Tuesday, June 1, 2010

// //

5 Reasons You'd Eat A Shrimp Taco From Taco Bell

^and may God help your soul

1-You genuinely want to eat a cost efficient seafood taco: If this is the case, you sir/ma'am have lost your shit completely. Theoretically, the best shrimp taco you can possibly get probably wouldn't taste all that good. Add in the element of Taco Bell and you're dealing with an entirely new monster. Monster being the toilet monster.

2- You lost a bet: On an uneventful Friday or Saturday night you and your friends are drinking a bit and the commercial advertising said awful taco comes on. One friend says he'd rather die than eat that and another friend (based upon this statement) bets this friend to eat one. Arguments ensue, people get called names, and a determined amount of money (probably $25 if you're in college) piles everyone into the car on a trip to Taco Bell. The betted upon friend forces down the shrimp disaster, receives his payment, and a longtime friendship is destroyed..as well as the toilet.

3-The cashier misinterpreted what you ordered: In most situations, you'd straight up send that shit back, but the line's long and you're posted up at a great people-watching spot by the window. You're probably thinking, "eh this can't be that bad, shrimp is pretty good and it's not that big of a taco." Wait for it....wait for it. BAM! You feel awful. Literally top 5 worst feelings you've ever felt in your life and that's saying a lot because you've been bitten by a bear and a piranha at the same time. You're wishing you cut that fat chick in line now aren't you? Toilet.com

4-Life just hasn't given you a great hand overall: Because jumping off the bridge, nooses, and overdosing is so 2009, you've realized the un-best and most modern way to off yourself is via Pacific Shrimp Taco of death from TB. Rumor has it that if you top off the taco with Baja Blast Mountain Dew you burst into flames. If that's not a baller way to go, I don't know what is.
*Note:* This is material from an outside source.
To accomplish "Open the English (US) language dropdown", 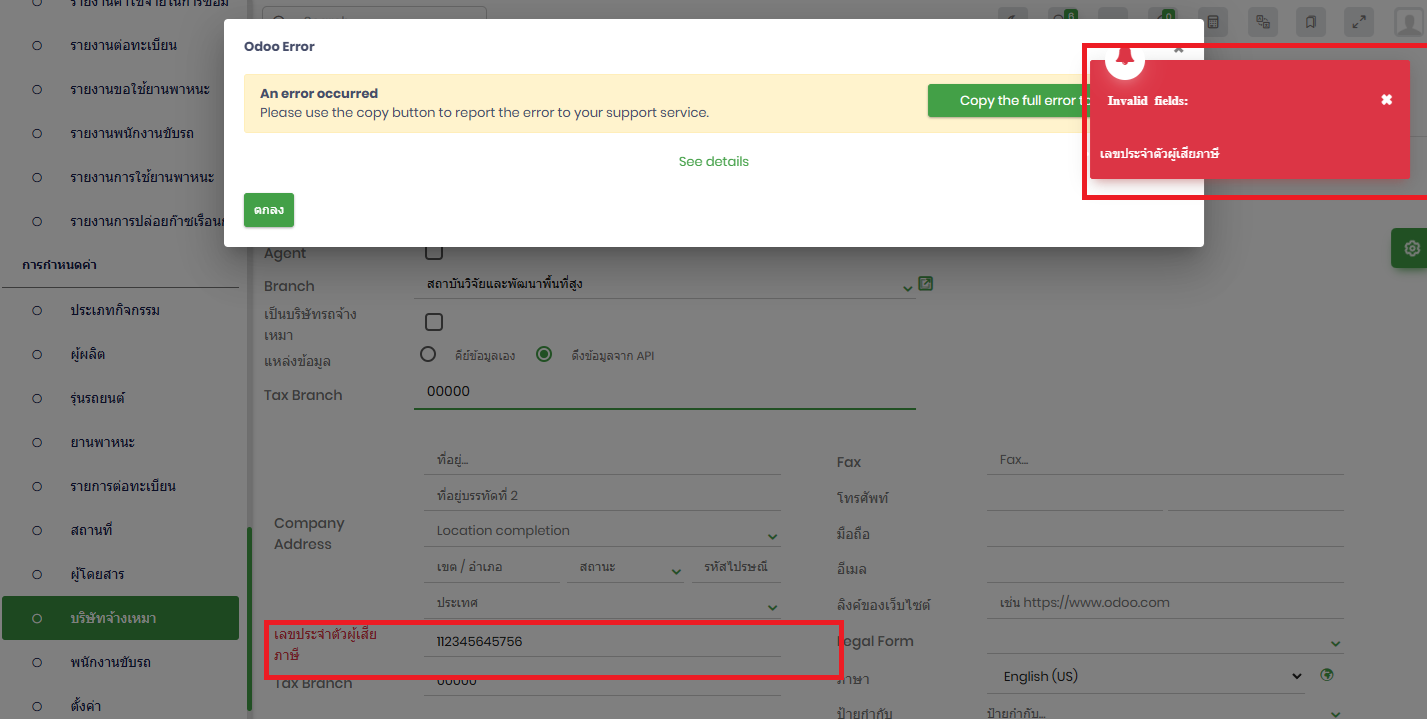I will (x=1153, y=676).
5-You want to use it as a weapon: You can't draw too much suspicion on yourself when you do this because that shit's 5-10 at least. You have to order the shrimp taco with a grimace on your face or else the attendant will hit the silent alarm. Trust me, you have to look like a customer knowingly ordering a shrimp taco, so you definitely can't be close to happy. Shit's as dangerous as Anthrax. Mail it, throw it at someone, somehow build a gun that shoots remnants of previous shrimp tacos, I don't know, the options are endless. The kicker to this is that your victim can't have a toilet around. At any costs.